There are other advantages, too. “On the production side, it is also a shorter development cycle for an electric two-wheeler as compared to an electric four-wheeler,” adds Mehta.
Bumpy ride ahead
No matter how promising electric two-wheelers look, there are many challenges like the price of battery, the lack of supplier and component ecosystems, and funds to set up large distribution networks. Roland Berger lists the challenges:
■ Announced and existing EV models in India can compete with vehicles in less than 125cc segment only.
■ Customer affinity towards 125-250cc segment is increasing in motorcycles, therefore it is expected that by 2025 only 49% of motorcycle segment would be less than 125cc.
■ Rural market, which accounts for 50% two-wheeler sales in India, would not be impacted by EVs.
Then, there are people problems. “When we started, our first challenge was to find good and experienced people… Then there weren’t many good suppliers. The ones that were, were already loaded up with huge orders and our orders were just for prototyping of two to three units. No one was actually ready to entertain these small quantities,” says Khatry of Emflux. Added to that, the government is yet to come out with the EV policy and give guidelines to build charging infrastructure—both of which is critical for widespread of EVs.
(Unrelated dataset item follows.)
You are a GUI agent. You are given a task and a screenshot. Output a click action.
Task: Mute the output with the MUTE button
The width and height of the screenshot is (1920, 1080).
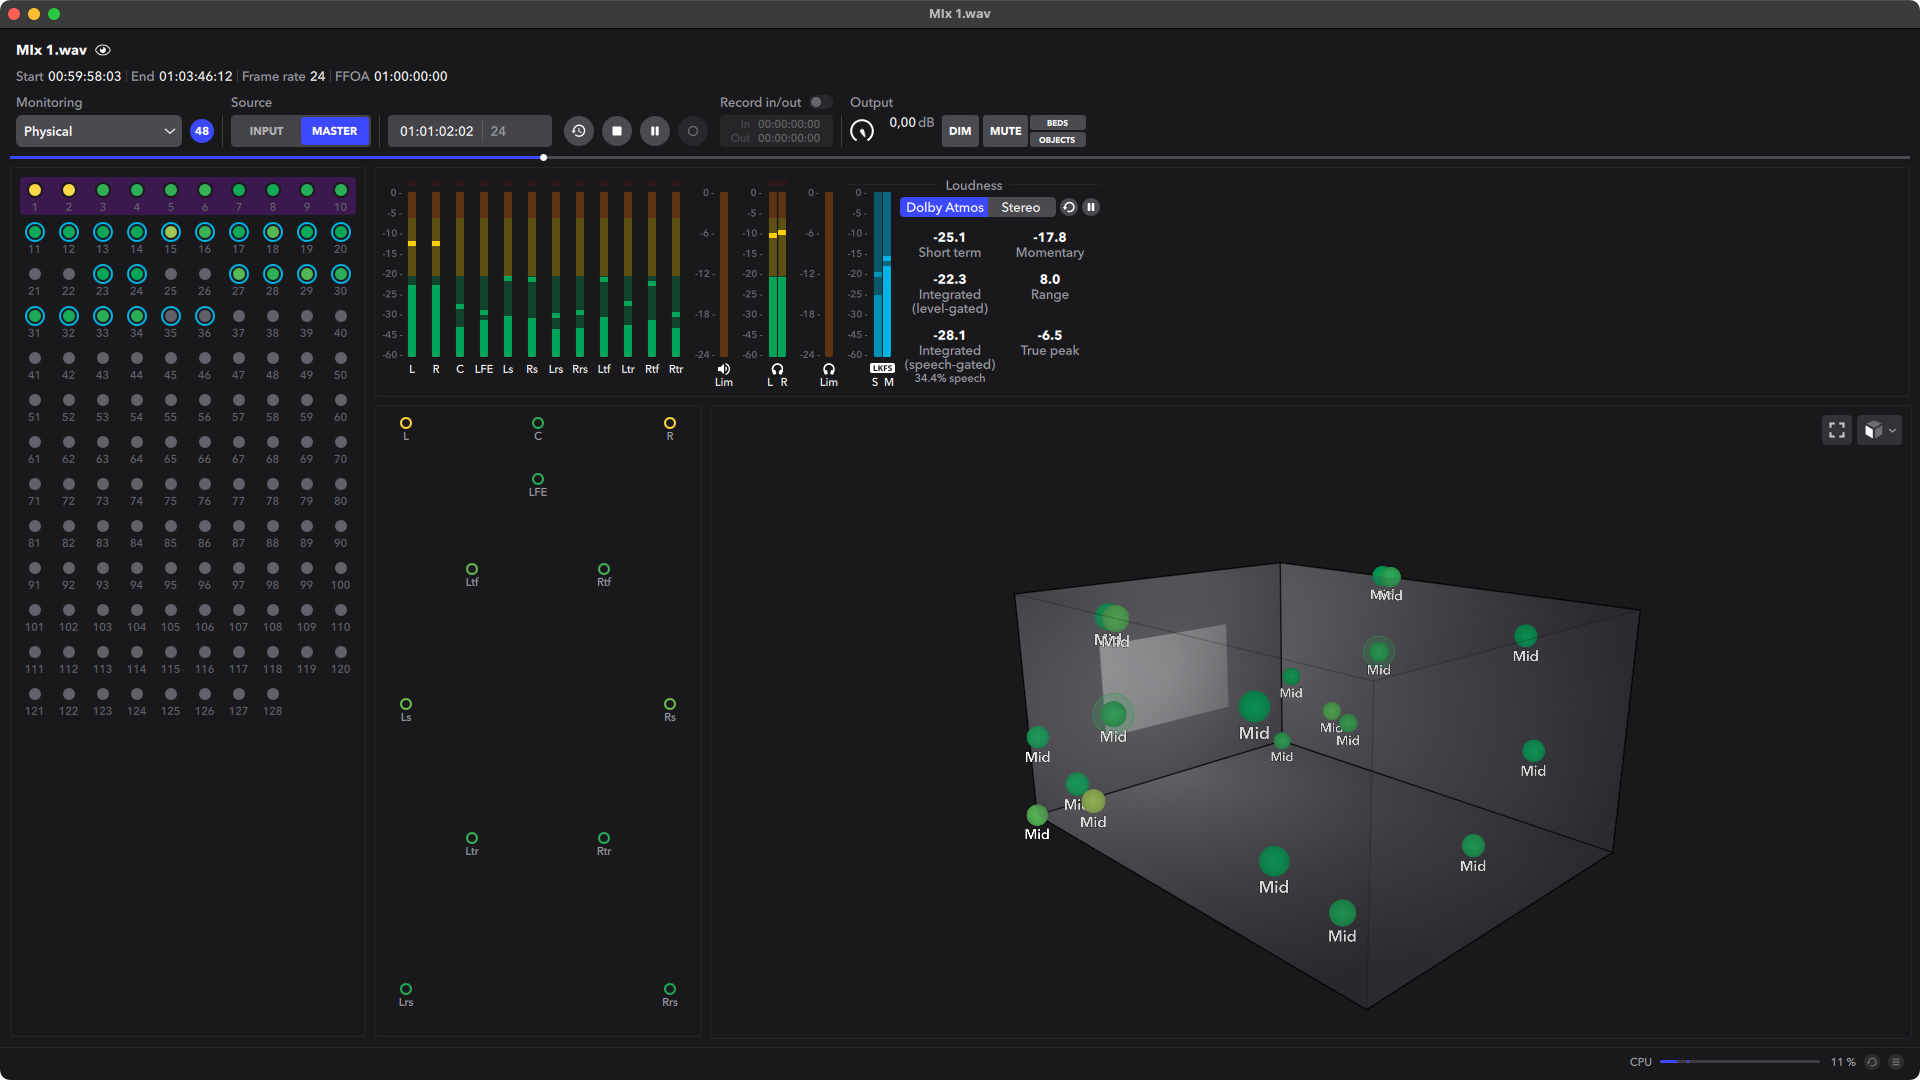pyautogui.click(x=1004, y=131)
Munjal ends on a pragmatic note. Companies like Hero, which already have large volumes in the IC engine, cannot shift to electric mobility overnight, he says. “It will be a slow and steady ramp-up. IC engines are slowly ramping down and EVs are ramping up. Enough time needs to be given for the infrastructure to be set up. Enough time should be given for the manufacturing to be set up. If there is a quick switchover, it is going to lead in drop of sales volumes to a large extent, which in turn could hurt the industry.”
The government, which is pushing its Make in India agenda, would also not like India to lose its status of the world’s largest two-wheeler industry.